Each person has an ordered list in their head of who they would most want to date at the party. Every time each person attempts to attract a potential love interest they eventually end up finding a partner. If the men did the approaching they always ended up much better off.
It is common for people in real-world situations to evade approaching someone they are interested in because of the risk of embarrassment and rejection. Being proactive in meeting new people is not just logical, but statistically increases a person’s chances of finding true love.
So if you have found the perfect partner, the question then becomes when to settle down?
There is a theory in mathematics called the ‘Optimal Stopping Theory.’ Dr. Fry explained this as, “you start dating when you’re 15 and ideally want to be married when you are 35.” Thus, once you get married you cannot look ahead to see who else you could have met nor can you change your mind.
Optimal Stopping Theory suggests that people should reject the first 37 per cent of people they go on dates with as serious potential marital partners.
I always thought of this theory as being unempathetic, but also how does a person know when they have reached 37 per cent? Anyway, if the perfect partner does cross paths with you in your first 37 per cent, the method suggests that they would have to be rejected.
Saying to your partner “you are marginally better than the first 37 per cent of people I dated” would not come across as romantic by any measure.
There are particular types of fish that do follow the method of Optimal Stopping Theory. Dr Fry has stated, “I also think that subconsciously, as humans, we sort of do this anyway.” She continued by saying, “we get a feel for the marketplace or whatever when we’re young. And then we only start looking seriously at potential marriage candidates once we hit our mid-to-late 20s.”

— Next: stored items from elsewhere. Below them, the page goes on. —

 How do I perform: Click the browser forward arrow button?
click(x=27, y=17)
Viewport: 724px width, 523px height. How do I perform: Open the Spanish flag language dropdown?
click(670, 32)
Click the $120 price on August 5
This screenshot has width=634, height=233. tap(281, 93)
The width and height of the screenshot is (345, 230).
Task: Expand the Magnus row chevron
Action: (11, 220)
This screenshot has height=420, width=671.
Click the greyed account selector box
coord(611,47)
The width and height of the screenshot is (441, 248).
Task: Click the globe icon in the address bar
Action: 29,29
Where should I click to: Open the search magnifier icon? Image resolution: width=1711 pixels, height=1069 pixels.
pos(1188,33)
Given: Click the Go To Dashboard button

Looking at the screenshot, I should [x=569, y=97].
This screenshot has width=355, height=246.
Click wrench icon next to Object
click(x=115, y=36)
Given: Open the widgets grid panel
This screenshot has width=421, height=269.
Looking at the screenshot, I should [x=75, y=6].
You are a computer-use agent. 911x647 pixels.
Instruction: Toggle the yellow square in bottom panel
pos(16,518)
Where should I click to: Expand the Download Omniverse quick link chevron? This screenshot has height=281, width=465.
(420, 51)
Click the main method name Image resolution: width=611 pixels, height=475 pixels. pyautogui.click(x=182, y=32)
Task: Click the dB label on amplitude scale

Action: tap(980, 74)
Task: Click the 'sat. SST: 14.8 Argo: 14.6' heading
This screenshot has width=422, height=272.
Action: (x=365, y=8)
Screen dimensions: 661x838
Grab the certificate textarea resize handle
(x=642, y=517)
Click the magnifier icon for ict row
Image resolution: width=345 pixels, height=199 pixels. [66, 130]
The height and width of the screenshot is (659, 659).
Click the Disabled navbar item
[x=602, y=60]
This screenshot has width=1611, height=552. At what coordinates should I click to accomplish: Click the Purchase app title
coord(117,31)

Clio Cresswell, a mathematician from The University of Sydney, has a slightly different approach.
Her principle is called the ’12 Bonk Rule.’ If singles wanted to increase their chances of finding true love they would need to reject at least 12 potential partners before settling down.
According to Dr Cresswell, “the divorce rate in Australia for first marriages is 35 per cent.” However, as she has stated, by following her principle “you raise the chance of making it work by 75 per cent.”
Once people are married the intent would be to stay married.
John Gottman, a psychologist at The University of Washington, observed and recorded the conversations couples had with each other in a study he and his research team conducted.
They recorded the participants’ skin conductivity, heart rate, blood pressure and their facial expressions.
Gottman and his research team found that the greatest predictor of divorce was how positive or negative each partner was during conversations. The research team were able to predict with 90 per cent accuracy if a couple was going to get a divorce.
When Gottman teamed up with the mathematician James Murray at The University of Washington, they began to understand more greatly what caused the negativity in the conversations.
The research team adopted equations for their study that were exactly the same as those that describe what happens when two countries are in an arms race.
Dr Fry has said that according to mathematics, “the most successful couples are the ones with a really low negativity threshold.” These types of couples do not allow problems to go unnoticed. They allow each other to voice their opinions and continually work on improving their relationship.
In the end, mathematics is only a tool. Finding true love and making relationships work comes from the lifelong dedication two individuals have for each other. Now that’s a love story for future high school students to learn about!
What was your favourite piece of mathematics?
What advice would you offer singles who are looking for true love?